Talking To Strangers.

Why can’t I ever remember the ending of Little Red Riding Hood? Maybe because there are so many different versions. The first written one was by Charles Perrault, and he ended it with Mam’selle Hood being eaten by the wolf, which is a real downer. He got the idea from earlier folklore versions which, from what we know, sound a lot more interesting. For instance there’s at least one from northern France in which the wolf still gets Red’s grandmother, but Red recognizes him, does a striptease, ends up in bed with him, and then escapes by saying she has to visit to loo, all of which wouldn’t go over that well in your average kindergarten. There’s also a Brothers Grimm version that ends with the wolf going down the chimney, falling into a pot, and drowning. And then there are numerous modern versions from Angela Carter’s The Company of Wolves in which Red ends up sleeping happily in the wolf’s arms to James Thurber’s in which Red runs away because she sees the wolf in her grandmother’s nightcap and “even in a nightcap a wolf does not look any more like your grandmother than the Metro Goldwyn Mayer lion looks like Calvin Coolidge” and there’s even a version Groucho Marx told to his son Arthur. Grandma, who’s got a hangover, lives on a golf course and she, Red, and the wolf all end up beaten to death by an angry golfer. That actually sounds closer to at least one version I remember from when I was a kid that ends with Grandma and Red devoured but a hunter slices the wolf’s belly open and they pop out alive and well which, for me, was an even bigger downer because it’s pretty ridiculous that a wolf would swallow anyone whole and I was just sad the wolf died.
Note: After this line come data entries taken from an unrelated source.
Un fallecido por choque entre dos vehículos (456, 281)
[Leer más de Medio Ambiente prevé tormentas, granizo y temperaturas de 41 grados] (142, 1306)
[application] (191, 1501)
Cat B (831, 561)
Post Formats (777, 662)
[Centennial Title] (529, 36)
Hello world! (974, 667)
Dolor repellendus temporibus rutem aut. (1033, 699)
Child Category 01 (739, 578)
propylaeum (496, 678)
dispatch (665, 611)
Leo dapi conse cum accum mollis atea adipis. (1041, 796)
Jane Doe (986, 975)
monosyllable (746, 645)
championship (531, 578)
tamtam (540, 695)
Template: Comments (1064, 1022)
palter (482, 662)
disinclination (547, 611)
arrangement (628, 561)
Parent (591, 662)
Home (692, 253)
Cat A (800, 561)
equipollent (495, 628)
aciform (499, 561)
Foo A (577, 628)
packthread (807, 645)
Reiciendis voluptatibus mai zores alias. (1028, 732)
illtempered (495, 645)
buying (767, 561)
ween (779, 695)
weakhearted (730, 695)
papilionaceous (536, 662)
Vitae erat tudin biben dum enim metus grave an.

It’s a popular and widely interpreted story because it deals with so many themes but mainly the risks of childhood independence and a warning about the dangers of talking to strangers. Some have even wondered why Red’s mother sent her alone through a wolf-infested forest. You’ve gotta cut the apron strings at some point, though.

When I was in junior high I walked home from school most afternoons. My friends and I cut through a complex of condos we also explored and we all knew there was at least one creepy guy who invited kids into his home. None of us never went in because, well, he was a creepy guy, although we never thought about what might happen if we did because this was decades before Law & Order: SVU premiered and even longer before it became one of those shows you can find on some channel twenty-four hours a day. I’m pretty sure even the Weather Channel puts on an episode in the middle of the night, but that’s another story.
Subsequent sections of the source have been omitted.